The last two days we covered the big two Cairo sights. The Egyptian Museum and the Pyramids.
Egyptian Museum - Wow, the museum displays have not been reordered since 1905. And I think some of the placards are original. There must be old Egyptologist ghosts walking among the crates in the place. What a fantastic museum. The Colossus of Amenhotep III and Tiy (his wife) are at the far end of the hall as you enter the place and as you stand before them, you feel dwarfed by their size as well as by time. We saw multiple Sphinxes larger than a Volkswagen beetle, some with manes instead of the Egyption pharaoh headdresses, many statues of pharaohs some almost lifelike in detail, original papyrus scrolls that accounted for debts and court correspondence, mummified pets (your sacred cats, bulls and alligators go to the heavens the same time you do), and an entire floor of 1700 items from King Tut’s tomb. The latter being extremely lavish. I stood pondering one of the two gold sarcophogi. This one being the innermost coffin and after a few moment the placard statement that these coffins were made with thick, solid gold became an amazement. Just how heavy were two embeded coffins? These folks had heavy lifting down to an artform.
The Pyramids - This morning was spent as such: 20 minutes walking around the Egyptian museum trying to discover where the bus to the pyramids stopped. We saw it go by twice during this time. 50 minutes standing on the street where we last saw it pass were next passed. We passed it in dollar signs leaning against a fence style. With a few grouchy words to each other about whether to take a taxi or deal with the attention of being a tourist dollar on the street, we hunkered down and decided to stick it out and wait for the bus. This entailed every taxi driver (about 100) stopping to see if would like a lift, with a few offering the pyramids for different prices, with those offers we figured we were in the correct location for the bus. Upon seeing the bus round the corner, we had a nearby young police officer take interest in us and he waved it down to stop and ushered us onto the overly crowded lurching beast. We got a great spot for the first half of the ride, pressed upon the front window with a full view of the mayhem of Cairo swooshing by us. We learned that catching the bus means just that… waving it down. Derrell claims he saw some bus stops, and there may have been but it didn’t seem to matter. The bus only stops when you wave. Along the route, we saw uniformed men practicing rapelling from the bridge over the Nile river, one large group with life jackets, one group without, all ignoring the tackiness of the Nile tourist facade that surrounded them. We saw a few donkeys, carts and bicycles among the sea of taxis, but not many. The city is amazing and people are standing and crossing everywhere in the streets with traffic flowing endlessly around them.

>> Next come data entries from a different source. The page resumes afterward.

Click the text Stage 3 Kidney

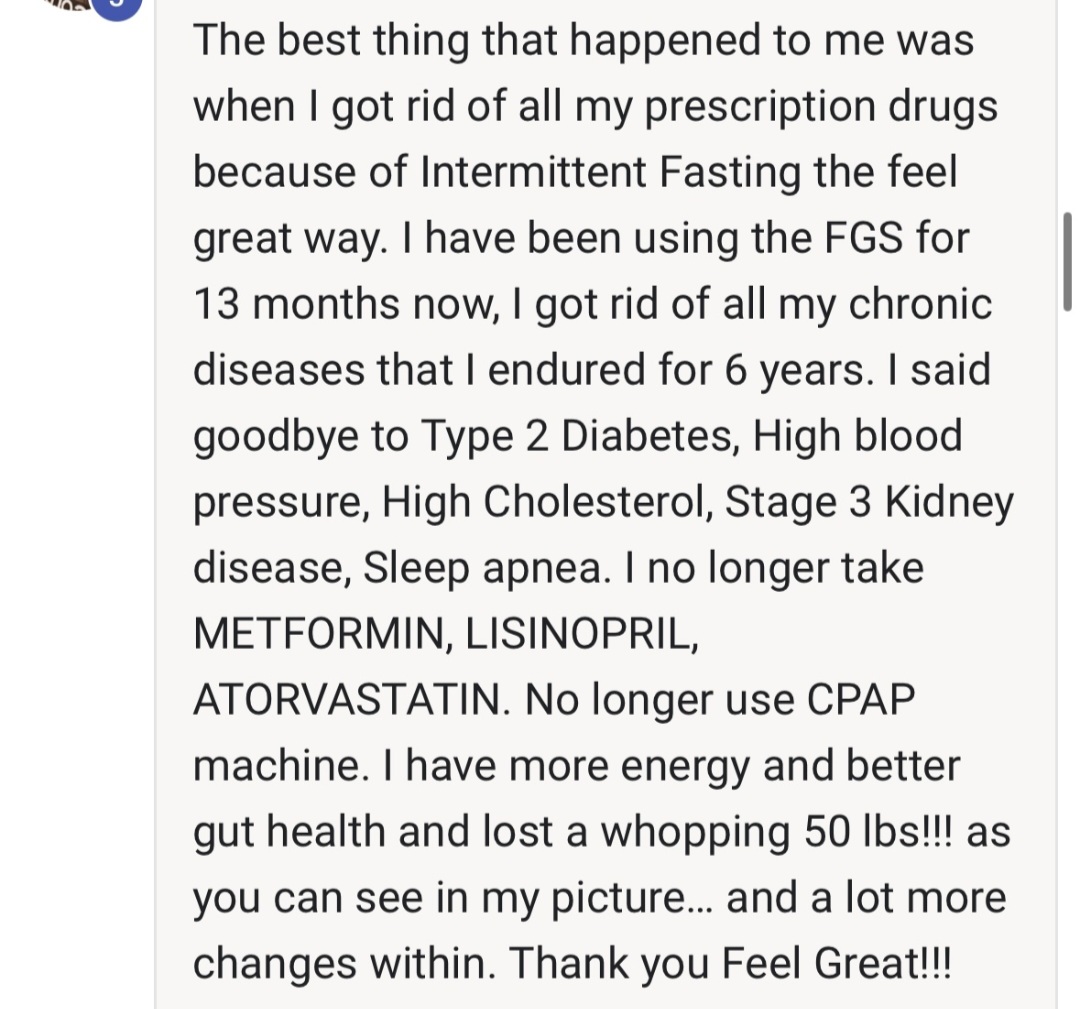coord(869,502)
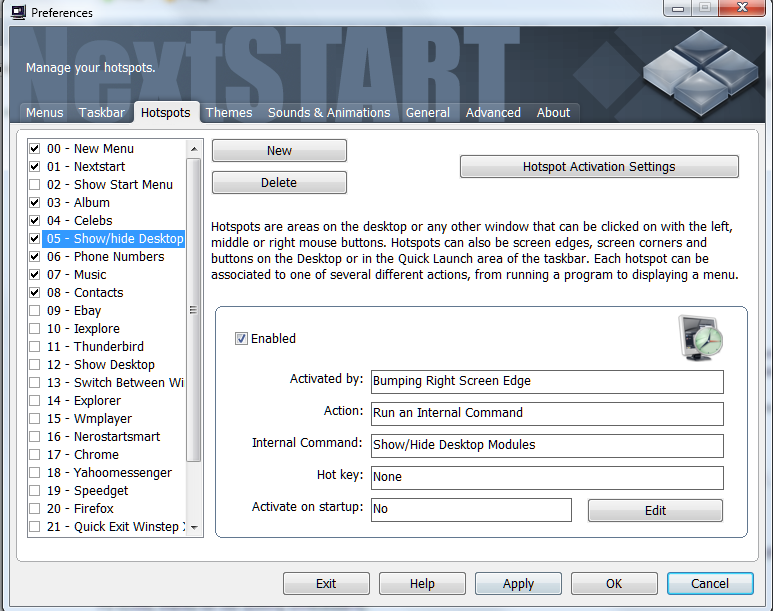Toggle the 02 - Show Start Menu checkbox
The image size is (773, 611).
(x=35, y=185)
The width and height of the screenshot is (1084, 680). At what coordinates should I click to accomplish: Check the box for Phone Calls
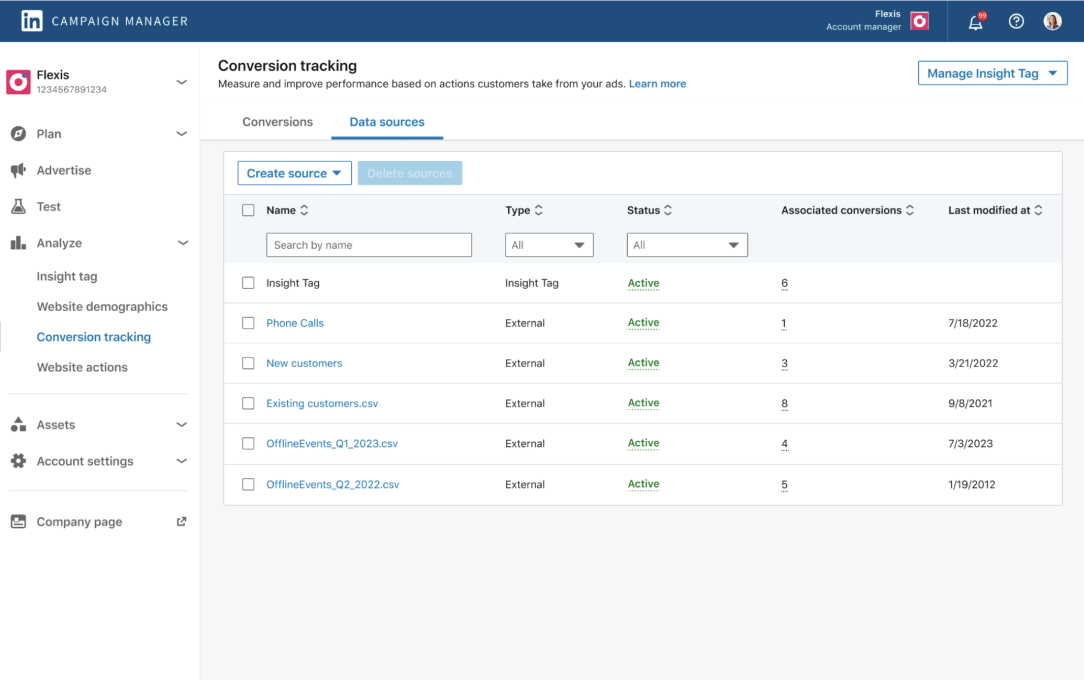[x=248, y=322]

And our noon was spent as such: When we finally got to our destination, we ducked into the Hotel Mena Oberoi for lunch and a bathroom break. I rinsed my face and wiped it on a paper towel leaving a big black streak. I didn’t want to think how much lead I breathed this morning. We had a cafe lunch with full view of the Great Pyramid and a patch of green lawn with a few finches and doves thinking they had the best residence in Cairo. They were most likely correct. We became complete tourists, as we pulled out our camera and proceeded to take 20 pictures trying to figure out how to get one of us pictured at the table with the brightly sunlit pyramid in the distance still in focus. I don’t think we figured it out, but we amused ourselves for a bit. I think it was just a delay tactic, since both of us knew that the touts were just a heartbeat away at the Pyramid park.

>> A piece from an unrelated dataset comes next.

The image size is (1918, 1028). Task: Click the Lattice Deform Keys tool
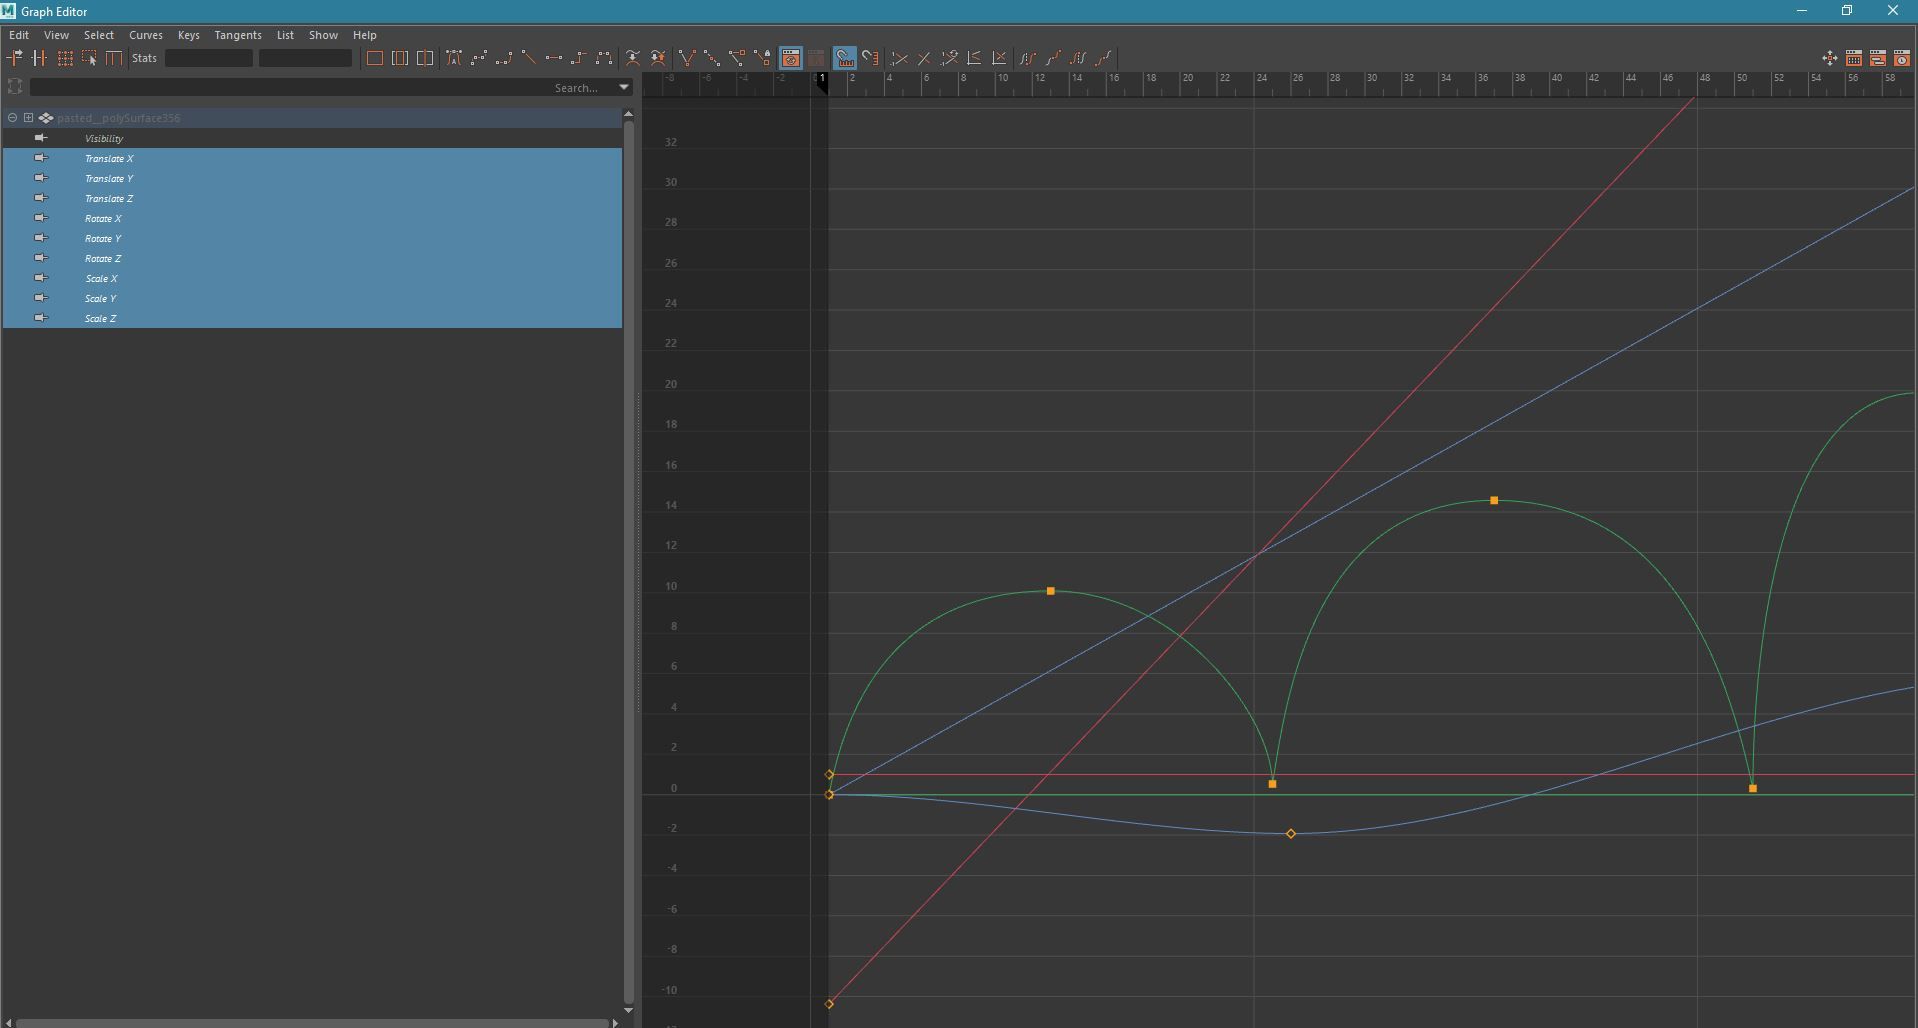tap(65, 58)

And finally, the afternoon: The road is up. Those pyramids are on a hill overlooking Cairo. Heck, I envisioned a big open desert plain far away from the city with not much in sight. These things are right on the edge of the bustling city. You get a great vista of all of Cairo from the plateau. The guidebook used a recap from the writer Tony Horwitz… it’s difficult to gaze in awe at these ancient wonders with modern Egypt tugging so persistently at your sleeve. He was being literal. The touts, especially the young kids are a tugging at your sleeve bunch of salesman. We outlasted about 30 sales pitches for camel rides, horse rides, plastic pyramids, wooden carvings, special dispensation to sit on the outside of the pyramid, special openings of tombs and pictures of police on camels. Once we outlasted them, the place became quiet and peaceful. At about 4:30 they all start heading home.
My reaction to the pyramids is complete awe. These things are bigger than I imagined and the Sphinx is smaller than I imagined. We crawled down a shaft into one of the Queen’s tiny pyramids and the pyramids became even more amazing. Those entryways are steep, and those archeologists and tomb raiders must have had quite a chore pulling the goods out or just exploring the tunnels at all. It is sort of refreshing walking around the pyramids. Something that is 4700 years old, sort of makes you feel young and very much alive.
So overall, our summary of Cairo is that it is very much worth the price and soot of admission to see these amazing artifacts. The people are nice, even the pesky salesmen, the city is saturating, and the history makes it a wonderful place.